A presente portaria estabelece o regime de aplicação da ação n.º 1.1 «Grupos Operacionais», da medida n.º 1, «Inovação», integrada na área n.º 1, «Inovação e Conhecimento» do Programa de Desenvolvimento Rural do Continente, abreviadamente designado por PDR 2020.

Objetivos

Os apoios previstos na presente portaria têm como objetivo:
a) Promover a criação e o funcionamento de grupos operacionais, no âmbito da Parceria Europeia de Inovação para a Produtividade e Sustentabilidade Agrícolas (PEI AGRI) que visem resolver problemas concretos ou aproveitar oportunidades que se colocam aos sectores agrícola, agroalimentar e florestal;
b) O desenvolvimento por grupos operacionais de projetos-piloto e de desenvolvimento de novos produtos, práticas, processos e tecnologias que visem a obtenção de novo conhecimento, acessível a todos os interessados.

Definições

Para efeitos de aplicação da presente portaria, e para além das definições constantes no artigo 3.º do Decreto-Lei n.º 159/2014, de 27 de outubro, entende-se por:
a)
«Agenda de Investigação e Inovação dos Centros de Competências»
, o documento aprovado e registado em ata no âmbito do respetivo Centro de Competências, que identifica as prioridades de investigação e inovação mais relevantes para o sector em causa;
b)
«Entidade coordenadora»
, a entidade parceira que assegura a coordenação do grupo operacional e do plano de ação, bem como a articulação entre entidades parceiras;
c)
«Entidades parceiras»
, as entidades que constituem os Grupos Operacionais;
d)
«Grupo Operacional»
, a parceria constituída por entidades de natureza pública ou privada, com iniciativa registada na Bolsa de Iniciativas PEI AGRI da Rede Rural, nos termos da Portaria n.º 324/2015, de 1 de outubro, adiante Bolsa de Iniciativas, que se propõe desenvolver e executar, de forma concertada, um projeto que vise a inovação nas áreas temáticas consideradas prioritárias nos sectores agrícola, agroalimentar e florestal;
e)
«Investigação fundamental»
, o trabalho experimental ou teórico realizado principalmente com o objetivo de adquirir novos conhecimentos sobre os fundamentos subjacentes de fenómenos e factos observáveis, sem ter em vista qualquer aplicação ou utilização comerciais diretas;
f)
«Plano de ação»
, o documento de planificação que contém o enquadramento da ação a desenvolver pelo grupo operacional, a descrição e calendarização das atividades a empreender por cada parceiro, a identificação dos destinatários e objetivos a atingir, os recursos materiais e humanos envolvidos e a forma de disseminação dos resultados.
g)
«Projetos-piloto»
, os projetos cuja aplicação prática, em ambientes representativos das condições de funcionamento da vida real, visa servir de primeira experiência para se aferir da sua eficácia na introdução de alterações que consubstanciam novas melhorias técnicas nos produtos, processos ou práticas, não incluindo alterações de rotina ou periódicas, ainda que tais alterações sejam suscetíveis de representar melhorias.

Auxílios de Estado

1 -Os apoios previstos na presente portaria, relativos aos grupos operacionais do sector florestal, são concedidos nas condições constantes da parte II, Secção 2.6 «Auxílios à cooperação no sector florestal» das «Orientações da União Europeia para os auxílios estatais no sector agrícola, florestal e nas zonas rurais 2014-2020», relativamente às atividades previstas nas alíneas a) e b) do parágrafo 316 das mesmas Orientações, e após aprovação pela Comissão Europeia do presente regime.
2 -Os apoios concedidos são divulgados no portal do Gabinete de Planeamento, Políticas e Administração Geral, em www.gpp.pt, através de hiperligações às páginas eletrónicas das entidades relevantes.

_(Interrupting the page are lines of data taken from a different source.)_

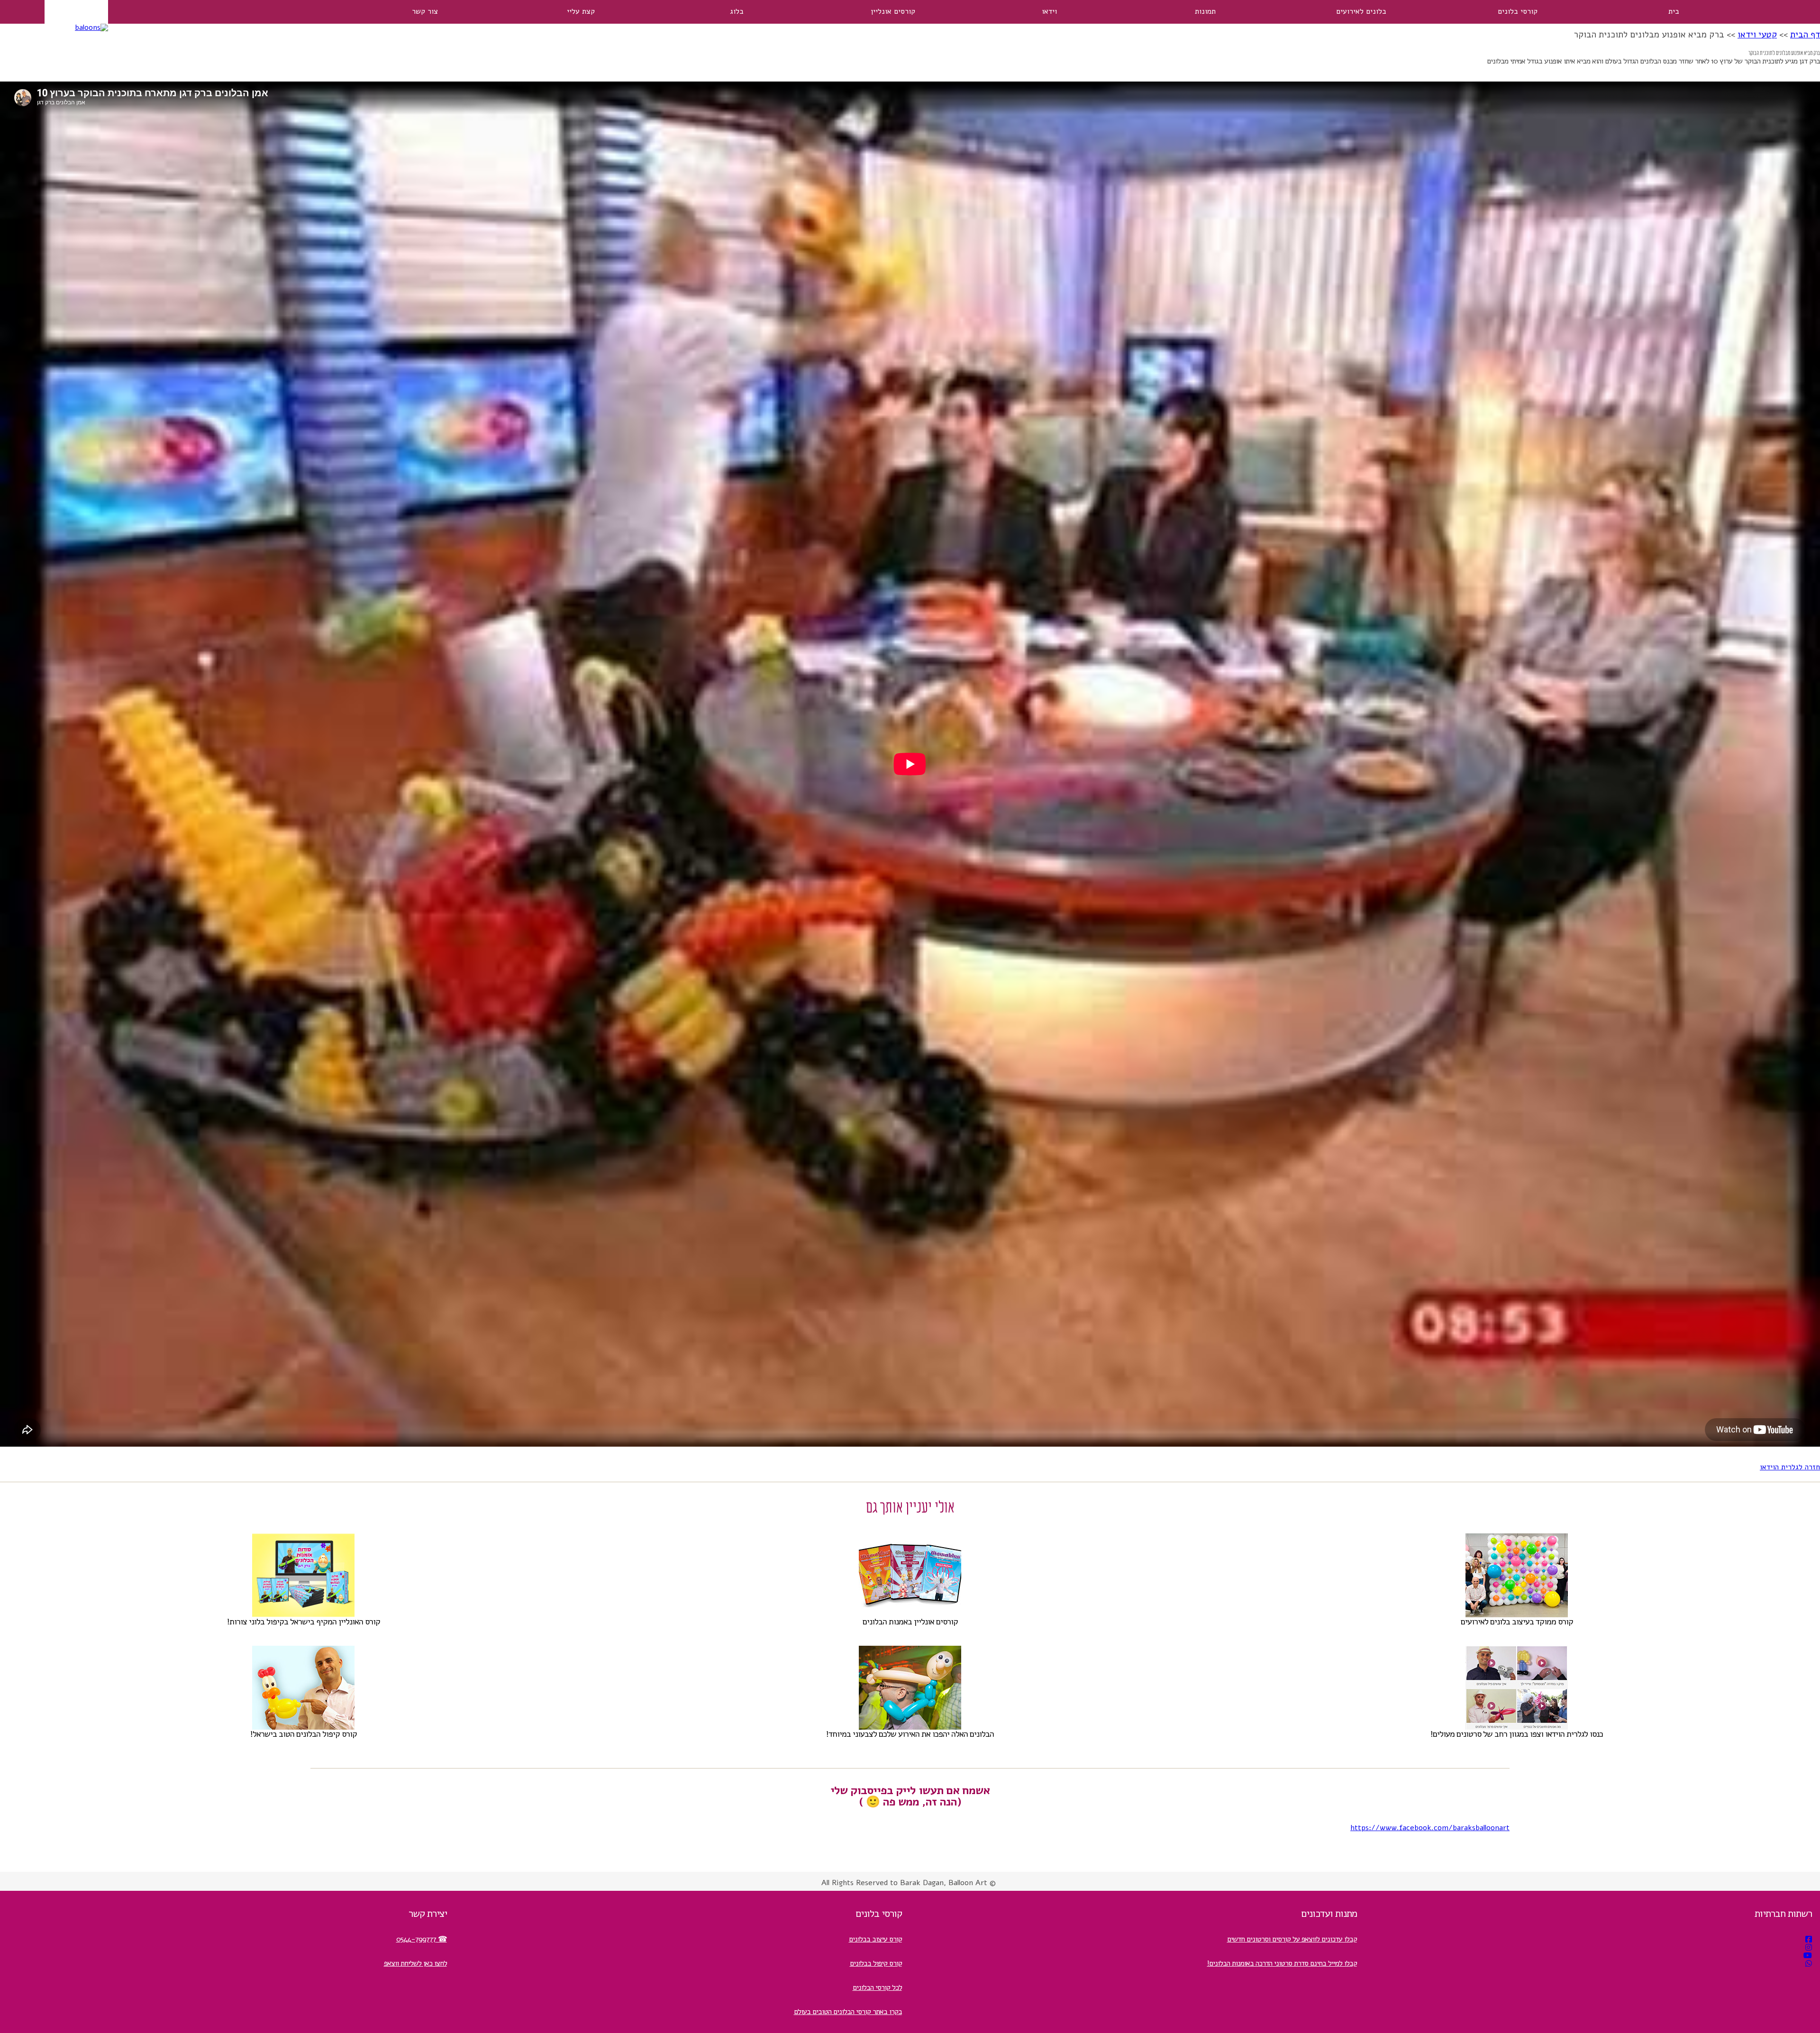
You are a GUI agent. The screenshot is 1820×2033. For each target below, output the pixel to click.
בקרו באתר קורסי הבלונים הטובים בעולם (848, 2011)
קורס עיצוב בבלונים (875, 1939)
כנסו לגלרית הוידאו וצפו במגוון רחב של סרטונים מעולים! (1516, 1734)
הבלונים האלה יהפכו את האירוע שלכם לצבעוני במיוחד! (910, 1734)
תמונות (1205, 11)
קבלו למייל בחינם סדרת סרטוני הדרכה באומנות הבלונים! (1282, 1963)
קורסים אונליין (893, 11)
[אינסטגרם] (1808, 1947)
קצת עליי (581, 11)
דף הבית (1805, 34)
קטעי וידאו (1757, 34)
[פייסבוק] (1808, 1939)
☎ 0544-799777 (421, 1939)
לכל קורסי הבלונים (877, 1987)
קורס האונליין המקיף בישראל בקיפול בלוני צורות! (303, 1621)
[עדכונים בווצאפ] (1808, 1964)
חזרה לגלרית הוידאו (1790, 1467)
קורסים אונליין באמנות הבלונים (910, 1621)
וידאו (1049, 11)
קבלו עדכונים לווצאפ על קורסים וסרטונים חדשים (1292, 1939)
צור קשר (425, 11)
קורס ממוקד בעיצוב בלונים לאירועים (1517, 1621)
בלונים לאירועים (1361, 11)
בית (1673, 11)
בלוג (737, 11)
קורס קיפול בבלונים (876, 1963)
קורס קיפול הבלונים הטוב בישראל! (303, 1734)
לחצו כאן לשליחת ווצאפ (415, 1963)
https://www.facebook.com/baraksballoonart (1430, 1828)
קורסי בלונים (1518, 11)
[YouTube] (1807, 1956)
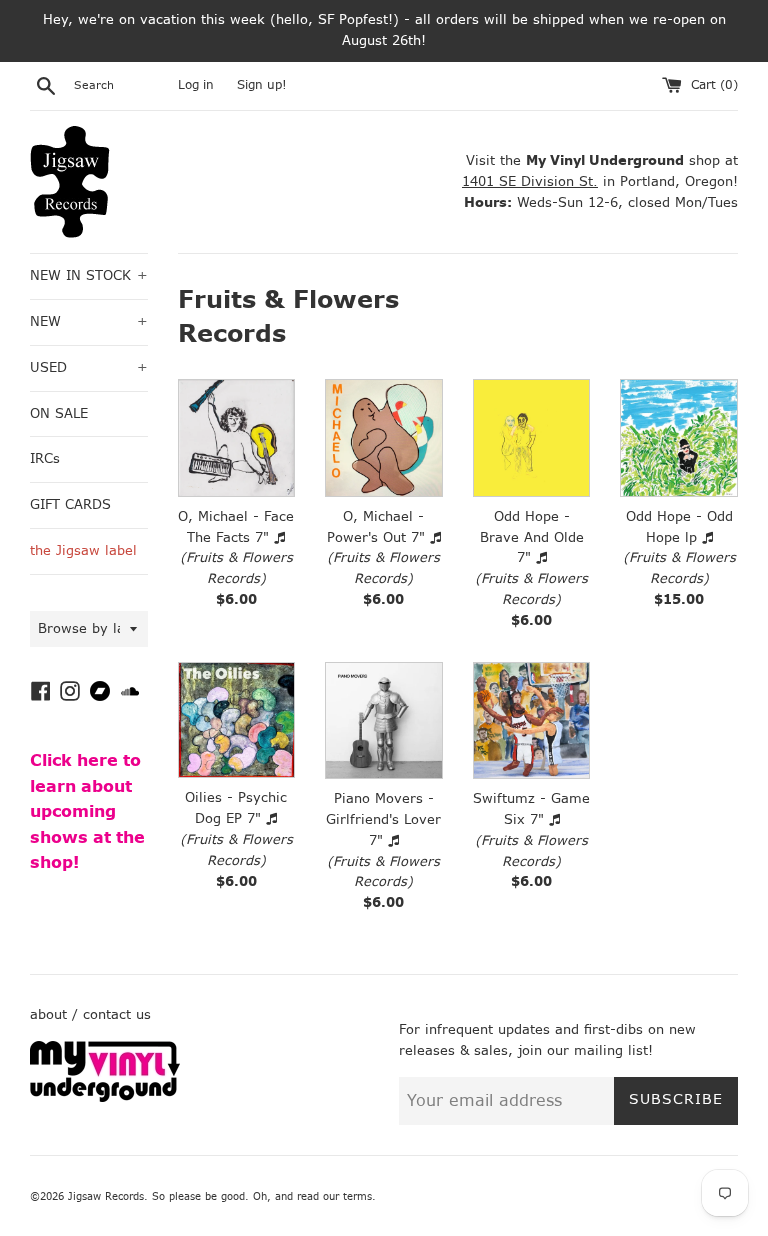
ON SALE (59, 413)
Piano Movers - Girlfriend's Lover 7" (383, 819)
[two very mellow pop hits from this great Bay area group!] (532, 721)
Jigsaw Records (106, 1196)
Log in (196, 85)
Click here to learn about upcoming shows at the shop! (87, 811)
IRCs (45, 458)
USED (89, 367)
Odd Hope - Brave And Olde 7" (532, 537)
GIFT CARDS (70, 504)
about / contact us (90, 1014)
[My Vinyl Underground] (105, 1097)
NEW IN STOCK (89, 275)
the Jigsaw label (83, 550)
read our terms (334, 1196)
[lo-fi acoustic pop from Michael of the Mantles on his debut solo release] (237, 438)
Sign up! (262, 85)
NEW (89, 321)
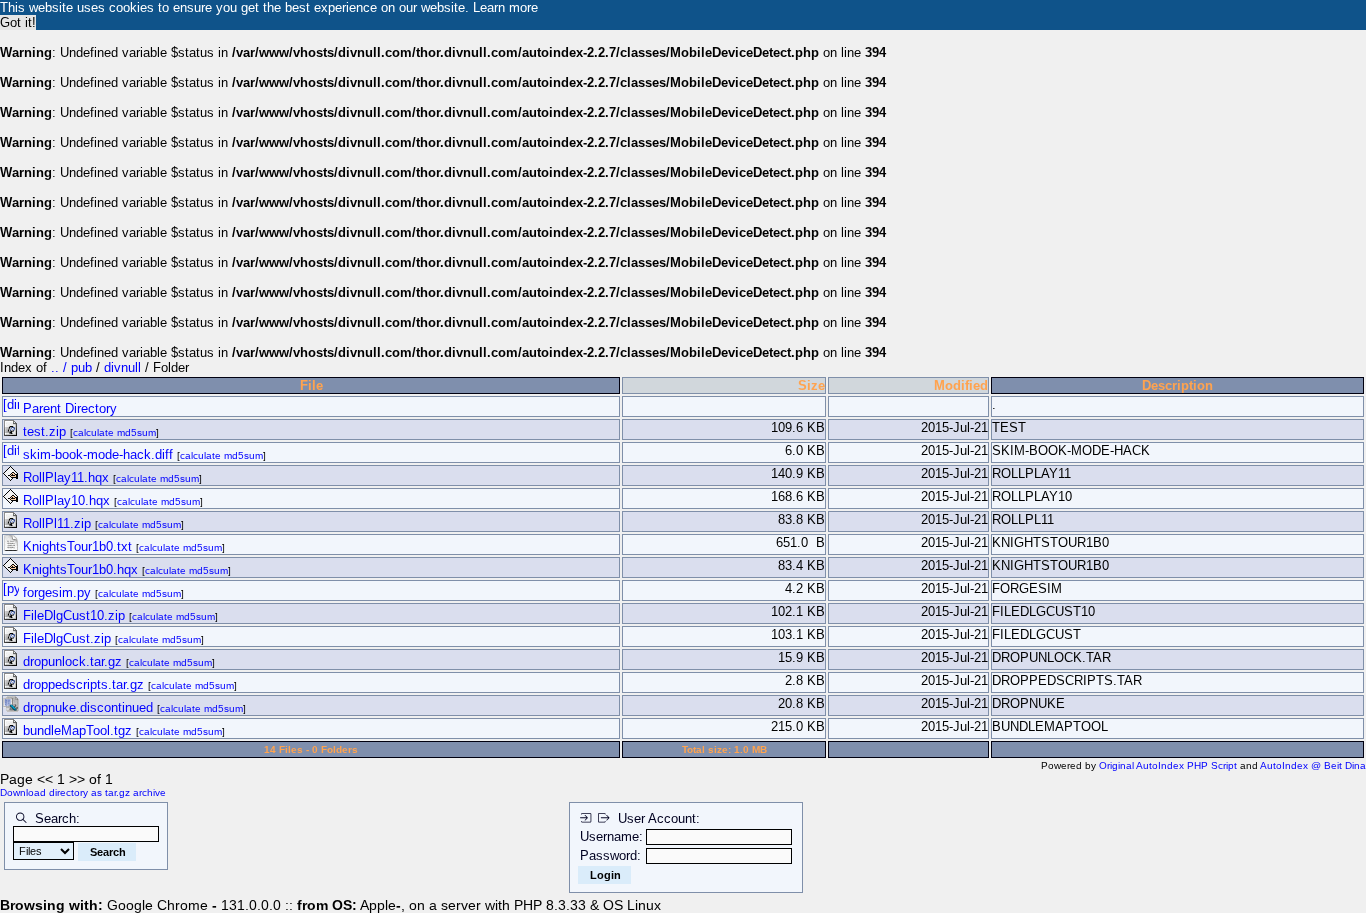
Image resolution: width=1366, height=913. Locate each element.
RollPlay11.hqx (66, 477)
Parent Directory (68, 408)
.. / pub (73, 367)
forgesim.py (57, 592)
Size (811, 385)
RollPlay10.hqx (66, 500)
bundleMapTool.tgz (77, 730)
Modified (961, 385)
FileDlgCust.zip (67, 638)
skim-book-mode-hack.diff (98, 454)
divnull (122, 367)
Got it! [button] (18, 22)
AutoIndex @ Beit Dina (1313, 765)
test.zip (44, 431)
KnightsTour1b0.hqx (80, 569)
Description (1177, 385)
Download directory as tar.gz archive (83, 792)
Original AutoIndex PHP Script (1168, 765)
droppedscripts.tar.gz (83, 684)
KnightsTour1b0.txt (77, 546)
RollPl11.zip (57, 523)
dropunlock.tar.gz (72, 661)
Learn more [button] (505, 7)
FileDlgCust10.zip (74, 615)
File (311, 385)
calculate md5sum (114, 432)
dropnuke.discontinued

Capítulo II - Ação n.º 1.1 «Grupos Operacionais»

Beneficiários

1 - Podem beneficiar dos apoios previstos na presente portaria as seguintes entidades, desde que parceiras de um grupo operacional:
a) Pessoas singulares ou empresas com um volume de negócios inferior a 50 milhões euros e menos de 250 trabalhadores, que exerçam atividade agrícola ou silvícola, primeira transformação ou comercialização de produtos agrícolas incluídos no anexo I do Tratado de Funcionamento da União Europeia ou de produtos florestais;
b) Associações, cooperativas ou outras formas associativas legalmente reconhecidas, com atividade no sector agrícola, agroalimentar, florestal ou seus recursos endógenos;
c) Pessoas coletivas públicas ou privadas com atribuições ou atividades nas áreas de investigação e desenvolvimento;
d) Outras entidades públicas ou privadas com atividade em áreas relevantes para o plano de ação apresentado.
2 - Para efeitos do número anterior, o grupo operacional deve ser constituído por três ou mais entidades parceiras, incluindo obrigatoriamente entidades de cada uma das alíneas a), b) e c) do n.º 1.
3 - São excluídas dos apoios previstos na presente portaria, relativamente aos grupos operacionais do sector florestal, as entidades parceiras:
a) Que sejam consideradas empresas em dificuldade, em conformidade com o disposto no ponto (35) 15, secção 2.4, parte II, das
«Orientações da União Europeia para os auxílios estatais no sector agrícola, florestal e nas zonas rurais 2014-2020»
;
b) Sobre as quais impenda um processo de recuperação de auxílios de Estado, declarados incompatíveis com o mercado interno, pela Comissão Europeia.

Critérios de elegibilidade dos beneficiários

1 - Os candidatos aos apoios previstos na presente portaria, sem prejuízo dos critérios de elegibilidade previstos no artigo 13.º do Decreto-Lei n.º 159/2014, de 27 de outubro, devem reunir as seguintes condições, à data da apresentação das candidaturas:
a) Estar legalmente constituídos;
b) Ter a situação tributária e contributiva regularizada perante a administração fiscal e a segurança social, sem prejuízo no n.º 2;
c) Ter a situação regularizada em matéria de reposições no âmbito do financiamento do FEADER e do FEAGA, ou terem constituído garantia a favor do Instituto de Financiamento da Agricultura e Pescas, I. P. (IFAP, I. P.);
d) Não ter sido condenados em processo-crime por factos que envolvam disponibilidades financeiras no âmbito do FEADER e do FEAGA;
e) Deter um sistema de contabilidade organizada ou simplificada nos termos da legislação em vigor;
f) Apresentar um contrato de consórcio que formalize a constituição do grupo operacional, onde conste a indicação das entidades parceiras e a designação da entidade coordenadora, os direitos, obrigações e responsabilidades da entidade coordenadora e das entidades parceiras no contexto do plano de ação apresentado e que preveja os procedimentos internos de tomada de decisões e de funcionamento do grupo, assegurando a sua transparência e evitando conflitos de interesses;
g) Afetar os meios materiais necessários à realização das atividades que se propõem executar;
h) Afetar os recursos humanos adequados, nomeadamente com competência técnica e experiência, necessários à realização das atividades de sua responsabilidade identificadas no plano de ação.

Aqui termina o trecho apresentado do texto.